What you have to do: Starting with the line that holds "Screen dimensions: 1584x490" and stopping after the line that holds "Task: Click the commit icon next to 63db486", repeat the lines below word for word, without the pictures.

[[ Material to process, beginning ]]

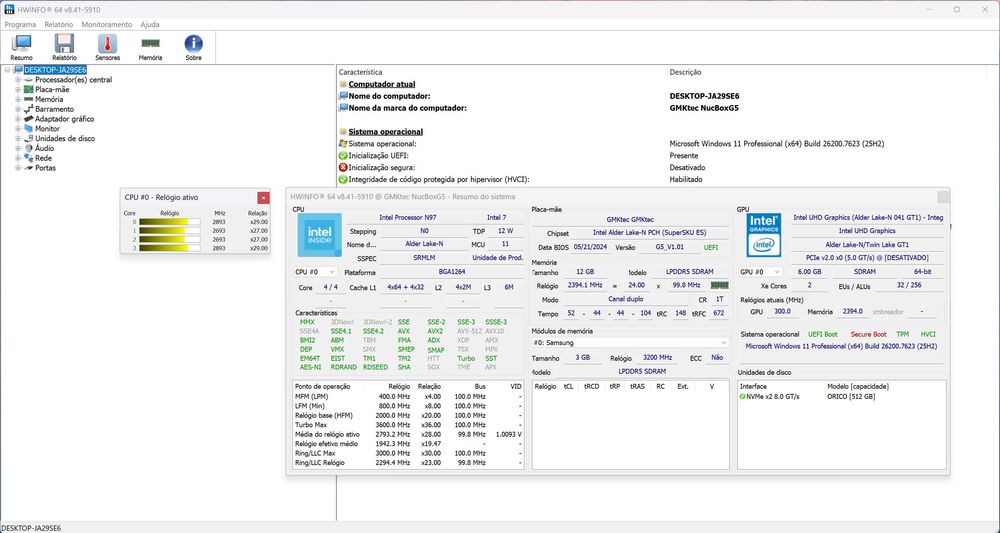Open the Sobre info icon

[193, 45]
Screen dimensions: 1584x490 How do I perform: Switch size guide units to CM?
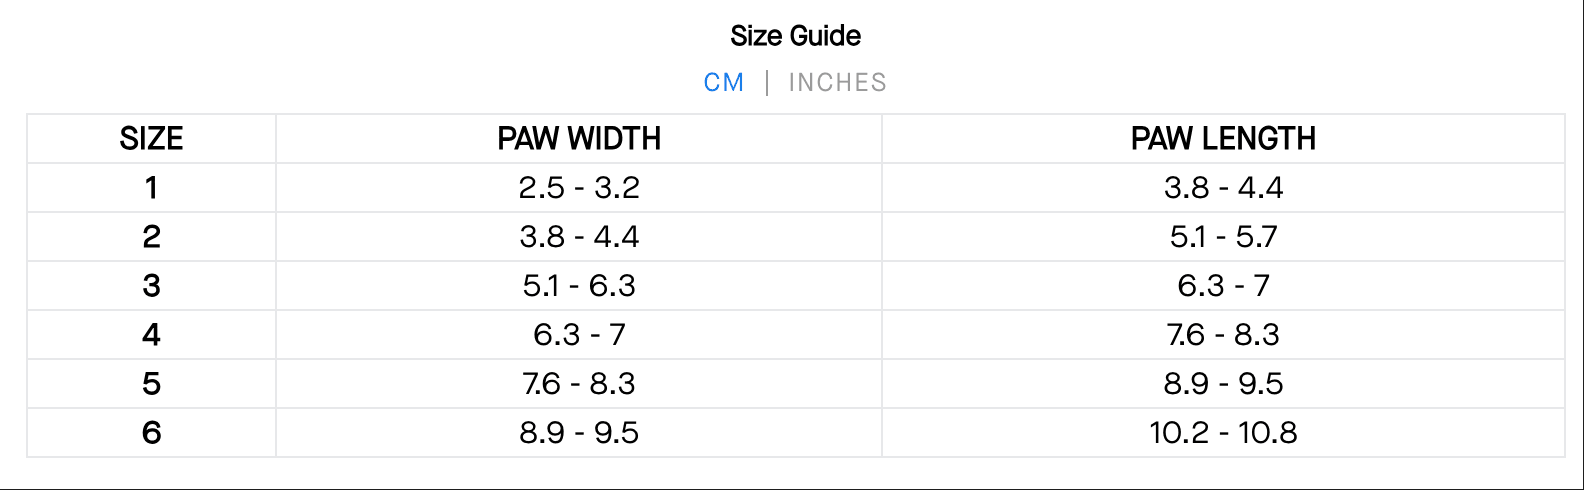(x=724, y=83)
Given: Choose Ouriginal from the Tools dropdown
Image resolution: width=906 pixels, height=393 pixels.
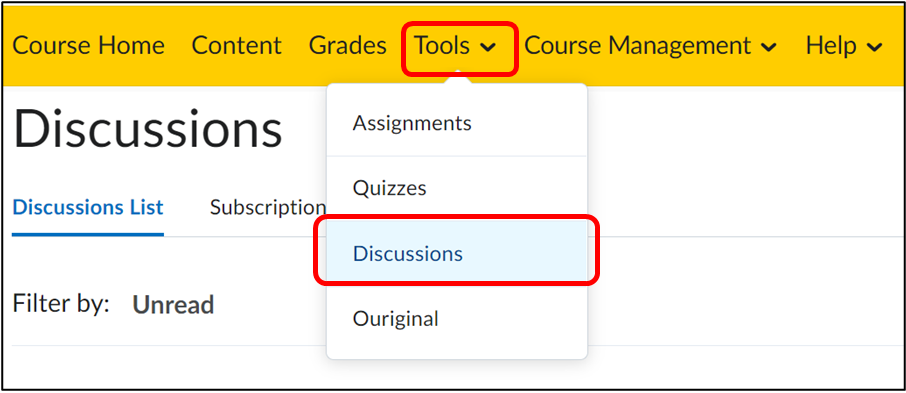Looking at the screenshot, I should [457, 318].
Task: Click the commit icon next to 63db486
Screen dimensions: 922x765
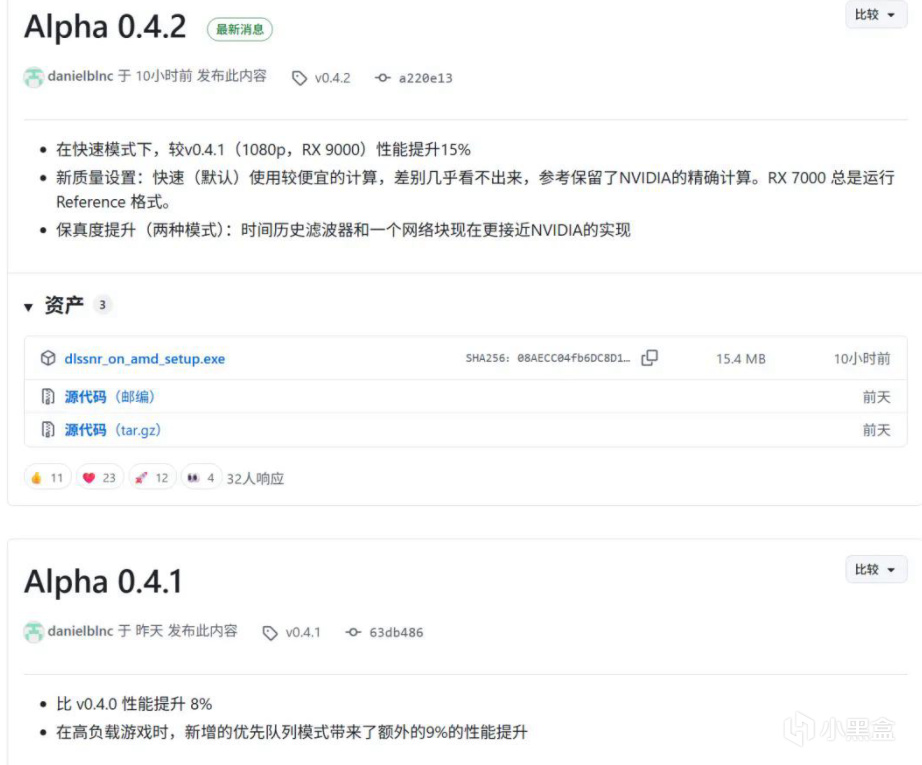Action: click(353, 633)
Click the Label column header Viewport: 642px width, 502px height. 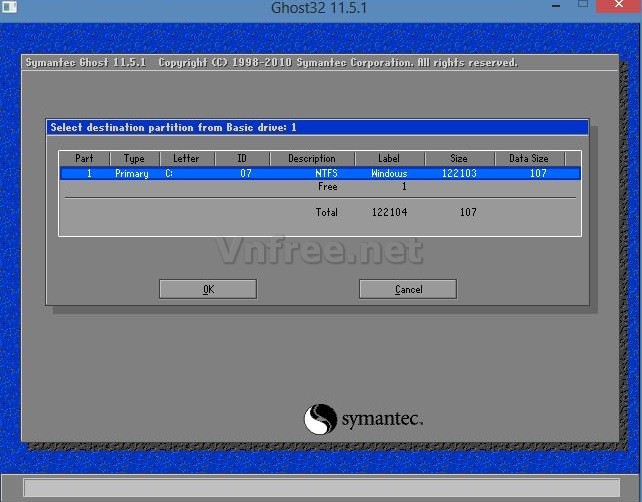click(389, 158)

[[ Material to process, end ]]

Response box:
Screen dimensions: 1584x490 How do I perform: Switch size guide units to CM?
(x=724, y=83)
Given: Choose Ouriginal from the Tools dropdown
Image resolution: width=906 pixels, height=393 pixels.
Looking at the screenshot, I should [457, 318].
Task: Click the commit icon next to 63db486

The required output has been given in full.